● **Dataset extract**:
****************

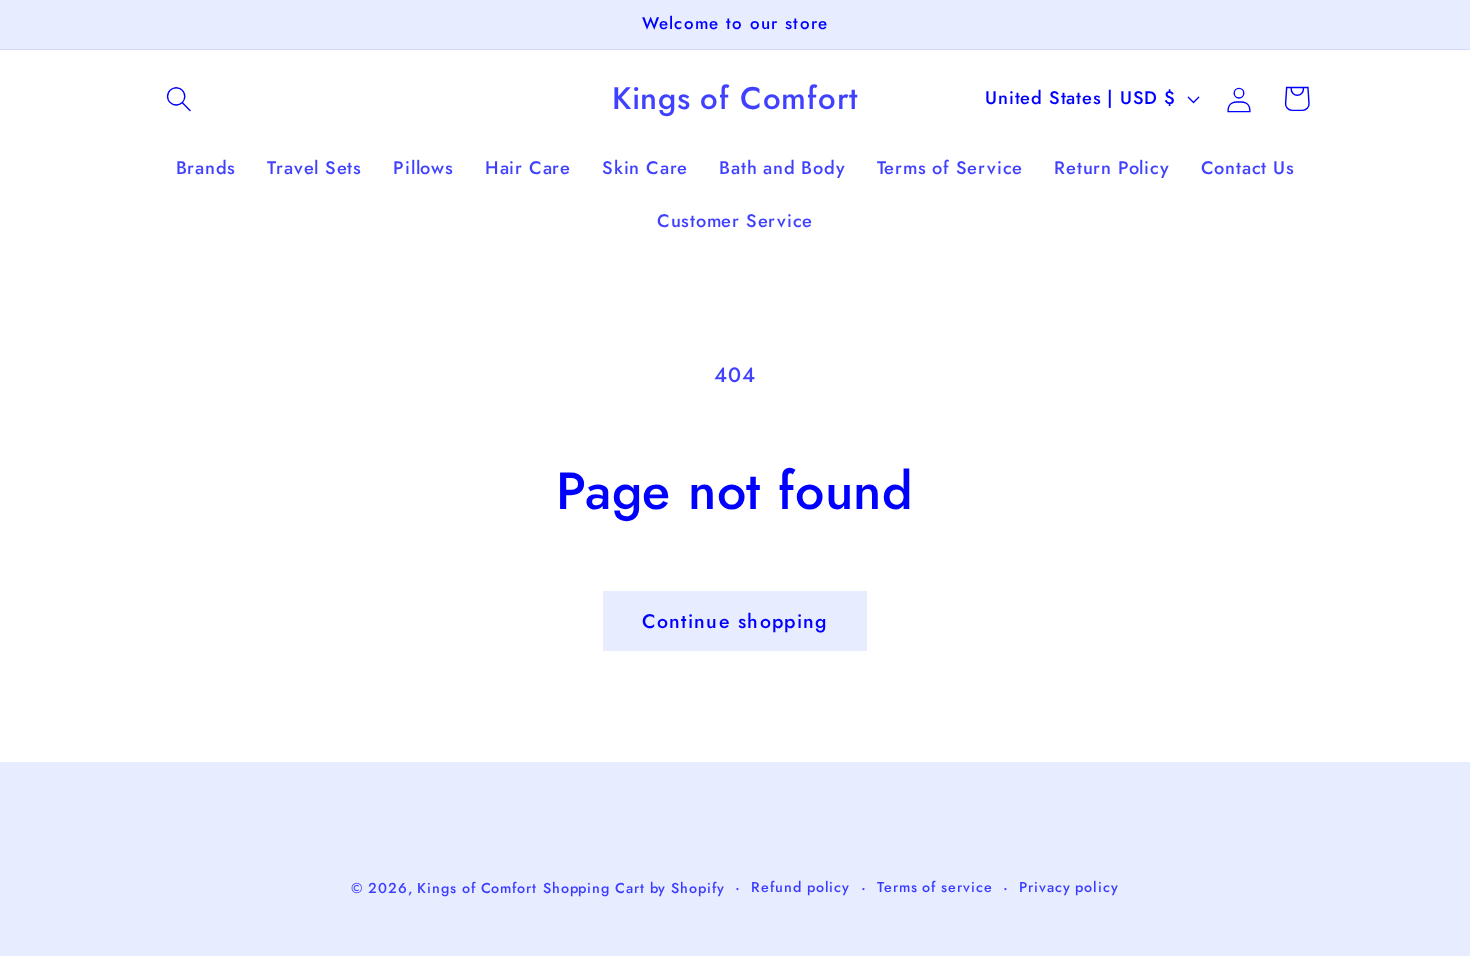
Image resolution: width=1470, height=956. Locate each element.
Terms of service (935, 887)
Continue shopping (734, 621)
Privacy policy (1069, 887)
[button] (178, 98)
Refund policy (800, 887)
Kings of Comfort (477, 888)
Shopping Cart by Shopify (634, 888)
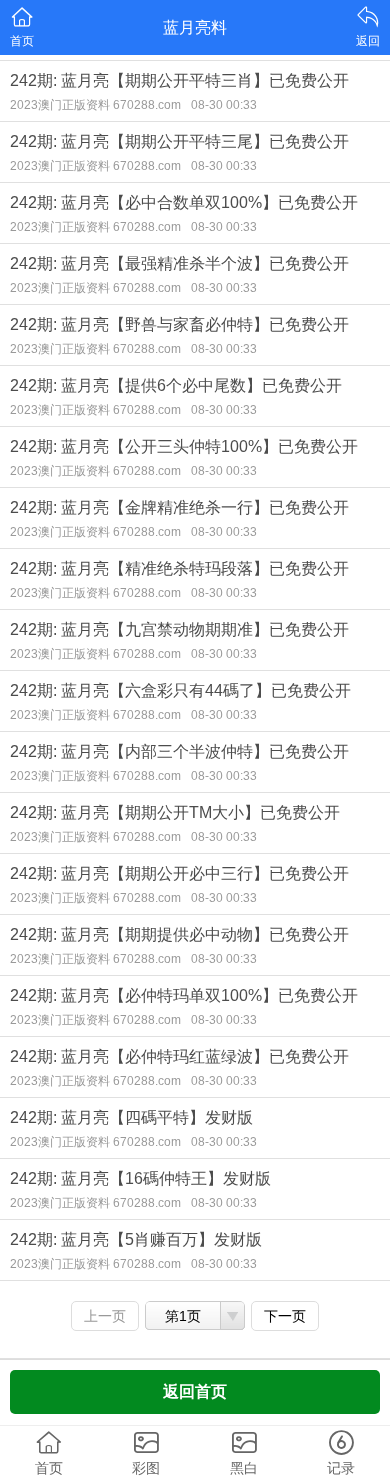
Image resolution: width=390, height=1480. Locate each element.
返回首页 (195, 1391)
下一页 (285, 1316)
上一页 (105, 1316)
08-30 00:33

****************

● **What you should do**: The answer must consist of every line from the data that contains the word "height".

● **Task answer**:
Image resolution: width=1470, height=956. Locate each element.
Image resolution: width=390, height=1480. Locate each element.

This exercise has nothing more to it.